====== Task inputs

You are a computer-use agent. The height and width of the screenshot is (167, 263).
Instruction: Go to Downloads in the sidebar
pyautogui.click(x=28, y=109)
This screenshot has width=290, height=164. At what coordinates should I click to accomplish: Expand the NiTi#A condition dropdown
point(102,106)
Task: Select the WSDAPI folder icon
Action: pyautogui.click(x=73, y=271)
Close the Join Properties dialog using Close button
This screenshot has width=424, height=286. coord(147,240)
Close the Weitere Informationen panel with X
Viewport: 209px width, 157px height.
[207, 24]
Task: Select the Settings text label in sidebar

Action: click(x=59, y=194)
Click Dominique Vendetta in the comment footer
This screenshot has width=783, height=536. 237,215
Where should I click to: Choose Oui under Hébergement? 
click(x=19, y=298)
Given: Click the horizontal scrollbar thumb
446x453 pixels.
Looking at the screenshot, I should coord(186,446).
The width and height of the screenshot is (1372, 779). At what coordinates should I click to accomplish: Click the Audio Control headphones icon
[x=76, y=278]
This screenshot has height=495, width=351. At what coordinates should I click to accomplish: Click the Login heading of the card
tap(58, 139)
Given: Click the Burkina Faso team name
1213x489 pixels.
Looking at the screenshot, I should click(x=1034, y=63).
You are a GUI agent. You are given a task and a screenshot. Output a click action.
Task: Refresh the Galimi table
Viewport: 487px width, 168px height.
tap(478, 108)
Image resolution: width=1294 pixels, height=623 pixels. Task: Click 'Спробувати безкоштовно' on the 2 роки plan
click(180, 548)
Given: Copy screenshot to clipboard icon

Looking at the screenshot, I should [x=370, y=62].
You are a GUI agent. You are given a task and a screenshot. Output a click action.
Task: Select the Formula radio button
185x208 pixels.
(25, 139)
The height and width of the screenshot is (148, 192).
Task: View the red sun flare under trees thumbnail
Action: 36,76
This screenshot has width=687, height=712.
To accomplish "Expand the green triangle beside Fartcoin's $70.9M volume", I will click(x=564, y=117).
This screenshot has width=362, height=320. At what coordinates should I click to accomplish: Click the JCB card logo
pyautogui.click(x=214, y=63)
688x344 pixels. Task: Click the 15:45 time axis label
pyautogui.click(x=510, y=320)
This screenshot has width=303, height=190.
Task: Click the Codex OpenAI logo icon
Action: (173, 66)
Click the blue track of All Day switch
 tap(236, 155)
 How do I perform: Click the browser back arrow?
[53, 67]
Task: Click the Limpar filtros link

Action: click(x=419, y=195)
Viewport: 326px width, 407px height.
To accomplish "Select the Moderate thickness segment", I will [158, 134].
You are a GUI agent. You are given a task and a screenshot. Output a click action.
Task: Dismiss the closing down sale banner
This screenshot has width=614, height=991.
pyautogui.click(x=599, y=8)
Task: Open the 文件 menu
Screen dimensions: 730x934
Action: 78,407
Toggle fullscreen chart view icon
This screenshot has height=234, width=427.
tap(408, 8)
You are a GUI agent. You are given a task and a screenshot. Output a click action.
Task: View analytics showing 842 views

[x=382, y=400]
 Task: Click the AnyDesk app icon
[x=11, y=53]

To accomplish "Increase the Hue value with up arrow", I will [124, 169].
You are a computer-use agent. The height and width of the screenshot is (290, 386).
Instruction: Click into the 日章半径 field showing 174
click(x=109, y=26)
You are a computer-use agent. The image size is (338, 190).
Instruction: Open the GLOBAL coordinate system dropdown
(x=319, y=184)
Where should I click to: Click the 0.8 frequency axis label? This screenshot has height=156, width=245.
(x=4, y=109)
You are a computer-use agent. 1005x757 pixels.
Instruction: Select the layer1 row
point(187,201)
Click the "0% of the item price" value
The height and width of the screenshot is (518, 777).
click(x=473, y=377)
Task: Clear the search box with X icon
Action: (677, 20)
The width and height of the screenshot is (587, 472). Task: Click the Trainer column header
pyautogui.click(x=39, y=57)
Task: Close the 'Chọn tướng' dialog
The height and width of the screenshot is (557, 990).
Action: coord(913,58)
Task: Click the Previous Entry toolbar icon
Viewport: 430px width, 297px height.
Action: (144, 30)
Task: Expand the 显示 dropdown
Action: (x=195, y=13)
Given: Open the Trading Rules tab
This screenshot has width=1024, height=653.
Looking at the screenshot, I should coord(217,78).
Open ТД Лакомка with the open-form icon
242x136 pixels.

============

# What to produce
Give the number of lines above containing the word "value", with no other text.

# Exercise answer
2